Consignes de travail:
- A) Dans le texte sur l'environnement d'apprentissage des enfants, quelles compétences et capacités les enfants développent-ils mieux en côtoyant des personnes qui ne sont pas uniquement de leur âge ?
- B) Rédigez la suite du texte sur l'environnement d'apprentissage des enfants à partir de sa dernière phrase.

Page:
###
Enfin, en interagissant avec des êtres humains qui ne sont pas uniquement de leur âge, les enfants sont plus à même de développer leurs compétences cognitives, ainsi que leurs capacités empathiques, altruistes et morales. Bien sûr, il s’agit de fournir en parallèle des activités qui captent l’attention de l’enfant et lui donnent accès de manière claire et progressive aux clefs culturelles – au langage écrit, aux mathématiques, à la géographie, etc. –, tout en lui permettant d’approfondir les sujets qui le passionnent – astronomie, histoire, travail du bois, chant, théâtre, littérature, algèbre… Cet environnement doit inviter les enfants à l’autonomie, tout en leur fournissant un cadre structuré et structurant, qui s’assure notamment de l’acquisition des fondamentaux pour tous. Ce dernier point est capital à mon sens. Il faudrait néanmoins redéfinir ce que l’on appelle « les fondamentaux ». Je suis en pleine réflexion à ce sujet.
###
Documents fournis:
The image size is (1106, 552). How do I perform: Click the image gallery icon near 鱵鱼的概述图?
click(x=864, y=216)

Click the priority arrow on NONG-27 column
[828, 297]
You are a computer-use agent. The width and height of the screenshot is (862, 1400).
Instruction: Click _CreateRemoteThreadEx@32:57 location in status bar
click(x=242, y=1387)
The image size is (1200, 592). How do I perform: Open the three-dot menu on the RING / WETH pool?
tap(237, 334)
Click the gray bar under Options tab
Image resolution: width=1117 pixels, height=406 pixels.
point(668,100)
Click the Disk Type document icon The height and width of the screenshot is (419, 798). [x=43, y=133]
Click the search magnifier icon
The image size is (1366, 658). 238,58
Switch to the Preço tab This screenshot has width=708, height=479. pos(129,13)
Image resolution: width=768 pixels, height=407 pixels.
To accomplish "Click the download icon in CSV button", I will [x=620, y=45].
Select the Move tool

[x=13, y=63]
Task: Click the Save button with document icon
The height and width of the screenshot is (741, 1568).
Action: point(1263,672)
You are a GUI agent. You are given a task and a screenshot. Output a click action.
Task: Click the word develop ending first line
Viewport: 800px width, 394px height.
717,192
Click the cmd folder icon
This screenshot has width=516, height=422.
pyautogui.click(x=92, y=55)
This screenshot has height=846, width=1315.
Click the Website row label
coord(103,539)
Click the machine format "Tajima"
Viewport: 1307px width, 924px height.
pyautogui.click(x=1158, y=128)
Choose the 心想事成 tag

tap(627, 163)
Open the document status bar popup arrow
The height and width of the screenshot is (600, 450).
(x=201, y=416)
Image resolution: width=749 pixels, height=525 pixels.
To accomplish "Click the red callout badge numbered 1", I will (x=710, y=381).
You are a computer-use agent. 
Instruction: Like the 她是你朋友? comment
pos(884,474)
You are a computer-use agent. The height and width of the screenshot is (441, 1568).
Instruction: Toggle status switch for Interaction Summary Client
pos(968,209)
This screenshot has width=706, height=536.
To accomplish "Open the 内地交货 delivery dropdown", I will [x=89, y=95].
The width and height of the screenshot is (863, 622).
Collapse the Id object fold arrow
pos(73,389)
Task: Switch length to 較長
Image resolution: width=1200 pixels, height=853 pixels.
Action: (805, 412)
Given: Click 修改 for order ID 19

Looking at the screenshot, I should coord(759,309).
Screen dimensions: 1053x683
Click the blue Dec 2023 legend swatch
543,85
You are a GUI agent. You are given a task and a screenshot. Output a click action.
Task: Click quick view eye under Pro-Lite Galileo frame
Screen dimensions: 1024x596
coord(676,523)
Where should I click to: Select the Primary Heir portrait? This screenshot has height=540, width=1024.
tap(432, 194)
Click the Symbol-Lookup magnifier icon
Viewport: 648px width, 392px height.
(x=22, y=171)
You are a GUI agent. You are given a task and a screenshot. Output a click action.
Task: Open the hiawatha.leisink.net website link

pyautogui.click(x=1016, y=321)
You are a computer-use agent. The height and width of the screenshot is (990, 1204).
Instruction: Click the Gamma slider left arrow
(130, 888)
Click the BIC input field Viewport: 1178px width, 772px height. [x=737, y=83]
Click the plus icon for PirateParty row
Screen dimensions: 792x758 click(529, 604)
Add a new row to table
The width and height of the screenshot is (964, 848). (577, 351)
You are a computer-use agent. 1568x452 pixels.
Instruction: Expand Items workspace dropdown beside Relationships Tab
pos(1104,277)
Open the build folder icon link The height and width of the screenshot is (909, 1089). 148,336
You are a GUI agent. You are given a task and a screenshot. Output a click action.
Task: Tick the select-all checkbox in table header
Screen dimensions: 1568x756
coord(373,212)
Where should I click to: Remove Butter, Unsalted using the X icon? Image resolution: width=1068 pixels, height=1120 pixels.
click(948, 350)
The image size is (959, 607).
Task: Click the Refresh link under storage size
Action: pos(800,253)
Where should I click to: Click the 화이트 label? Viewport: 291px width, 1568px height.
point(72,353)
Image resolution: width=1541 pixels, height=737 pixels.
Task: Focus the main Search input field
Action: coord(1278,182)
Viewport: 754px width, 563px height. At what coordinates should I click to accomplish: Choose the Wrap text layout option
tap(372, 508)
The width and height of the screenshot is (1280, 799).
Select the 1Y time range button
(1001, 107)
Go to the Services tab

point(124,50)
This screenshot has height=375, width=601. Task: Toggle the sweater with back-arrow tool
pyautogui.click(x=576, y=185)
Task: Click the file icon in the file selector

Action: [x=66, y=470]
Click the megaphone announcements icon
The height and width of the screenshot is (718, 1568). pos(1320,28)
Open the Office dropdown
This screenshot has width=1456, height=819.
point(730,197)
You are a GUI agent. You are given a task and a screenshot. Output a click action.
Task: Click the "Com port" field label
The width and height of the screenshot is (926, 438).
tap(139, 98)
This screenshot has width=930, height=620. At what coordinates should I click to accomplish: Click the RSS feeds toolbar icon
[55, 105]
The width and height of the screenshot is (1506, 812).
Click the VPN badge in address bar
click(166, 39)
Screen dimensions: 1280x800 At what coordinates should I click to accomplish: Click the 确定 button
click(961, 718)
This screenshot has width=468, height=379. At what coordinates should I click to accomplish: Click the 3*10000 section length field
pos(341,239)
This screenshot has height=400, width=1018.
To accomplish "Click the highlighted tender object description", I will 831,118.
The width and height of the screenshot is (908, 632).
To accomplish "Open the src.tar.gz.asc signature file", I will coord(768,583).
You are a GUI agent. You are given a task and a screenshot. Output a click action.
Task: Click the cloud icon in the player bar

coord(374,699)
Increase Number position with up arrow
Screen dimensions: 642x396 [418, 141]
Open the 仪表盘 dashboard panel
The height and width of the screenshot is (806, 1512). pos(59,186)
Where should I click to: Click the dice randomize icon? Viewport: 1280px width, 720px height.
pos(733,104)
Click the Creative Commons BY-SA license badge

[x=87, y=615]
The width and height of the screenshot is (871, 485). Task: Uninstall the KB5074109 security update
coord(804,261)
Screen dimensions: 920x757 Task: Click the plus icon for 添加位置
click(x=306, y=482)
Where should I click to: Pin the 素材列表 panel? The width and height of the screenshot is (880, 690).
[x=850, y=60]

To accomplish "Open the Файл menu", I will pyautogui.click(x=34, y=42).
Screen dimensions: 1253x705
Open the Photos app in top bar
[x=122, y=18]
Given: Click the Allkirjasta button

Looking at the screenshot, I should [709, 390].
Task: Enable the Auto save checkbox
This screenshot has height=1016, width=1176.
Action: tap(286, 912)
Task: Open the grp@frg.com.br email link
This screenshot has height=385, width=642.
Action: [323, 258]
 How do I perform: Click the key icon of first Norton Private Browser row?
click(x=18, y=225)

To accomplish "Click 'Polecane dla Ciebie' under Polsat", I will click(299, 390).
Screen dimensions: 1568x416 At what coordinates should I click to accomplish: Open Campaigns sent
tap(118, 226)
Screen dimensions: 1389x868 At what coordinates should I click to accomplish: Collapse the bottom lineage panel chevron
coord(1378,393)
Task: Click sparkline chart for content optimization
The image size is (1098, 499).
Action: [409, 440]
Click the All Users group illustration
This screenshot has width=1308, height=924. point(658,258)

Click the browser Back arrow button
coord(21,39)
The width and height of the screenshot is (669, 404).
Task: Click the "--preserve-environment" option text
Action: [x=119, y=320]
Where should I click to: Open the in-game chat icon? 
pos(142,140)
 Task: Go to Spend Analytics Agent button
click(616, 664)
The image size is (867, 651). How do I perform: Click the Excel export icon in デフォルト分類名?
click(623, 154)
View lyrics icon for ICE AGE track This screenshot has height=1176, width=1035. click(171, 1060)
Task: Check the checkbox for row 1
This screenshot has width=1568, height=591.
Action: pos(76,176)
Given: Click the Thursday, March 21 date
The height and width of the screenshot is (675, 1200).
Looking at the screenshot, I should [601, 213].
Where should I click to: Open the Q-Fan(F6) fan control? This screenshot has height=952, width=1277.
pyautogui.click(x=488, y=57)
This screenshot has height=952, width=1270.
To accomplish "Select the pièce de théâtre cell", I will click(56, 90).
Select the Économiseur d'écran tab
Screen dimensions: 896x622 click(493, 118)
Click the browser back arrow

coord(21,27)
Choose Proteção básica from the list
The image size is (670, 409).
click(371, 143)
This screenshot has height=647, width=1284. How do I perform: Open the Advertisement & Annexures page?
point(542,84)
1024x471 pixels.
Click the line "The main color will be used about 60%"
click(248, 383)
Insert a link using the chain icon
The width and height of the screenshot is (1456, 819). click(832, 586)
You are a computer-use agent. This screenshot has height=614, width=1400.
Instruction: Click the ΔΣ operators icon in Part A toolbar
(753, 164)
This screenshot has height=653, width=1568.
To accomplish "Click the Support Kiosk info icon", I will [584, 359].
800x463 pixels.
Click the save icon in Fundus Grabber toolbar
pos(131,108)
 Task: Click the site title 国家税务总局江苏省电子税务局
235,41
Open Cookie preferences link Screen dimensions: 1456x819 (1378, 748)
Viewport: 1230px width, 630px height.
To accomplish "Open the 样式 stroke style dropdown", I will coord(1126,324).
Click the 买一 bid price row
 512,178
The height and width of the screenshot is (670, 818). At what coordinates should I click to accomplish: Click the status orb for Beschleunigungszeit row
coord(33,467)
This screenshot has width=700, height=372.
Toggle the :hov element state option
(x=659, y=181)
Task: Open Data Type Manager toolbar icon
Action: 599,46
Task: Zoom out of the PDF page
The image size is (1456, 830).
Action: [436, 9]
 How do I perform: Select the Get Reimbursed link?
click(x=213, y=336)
###
Corrigé des exercices:
- A) Leurs compétences cognitives, ainsi que leurs capacités empathiques, altruistes et morales.

- B)
Quels ont été vos résultats à Gennevilliers ?

Nous n’avons malheureusement pas pu proposer aux enfants un environnement « idéal » où ils seraient reliés au monde, à la nature, à leur culture et à des êtres humains d’un âge différent du leur. Néanmoins, en mettant simplement davantage l’accent sur la liberté, l’autonomie, la bienveillance, le mélange des âges ainsi qu’une proposition d’activités riches, les enfants se sont rapidement épanouis. Leurs progrès cognitifs ont été testés scientifiquement par des psychologues indépendants. Le rapport des tests de la première année, réalisés par le CNRS de Grenoble, indique que « tous les élèves, sauf un, progressent plus vite que la norme, beaucoup connaissent des progressions très importantes ».
Les tests de la deuxième année confirment les premiers : « Il faut se rendre compte que tous les enfants présentent au moins un an d’avance par rapport à ce qui est attendu. » À la grande surprise de leurs parents, qui en témoignent dans des vidéos , la plupart des enfants de 4 ans lisaient des albums entiers dès la deuxième année, effectuaient des opérations à quatre chiffres, étaient calmes, épanouis, confiants, sûrs d’eux, ils faisaient preuve d’une grande autodiscipline et de qualités sociales surprenantes. Ils étaient autonomes, particulièrement généreux et empathiques.
Les travaux de Maria Montessori sont-ils toujours adaptés ?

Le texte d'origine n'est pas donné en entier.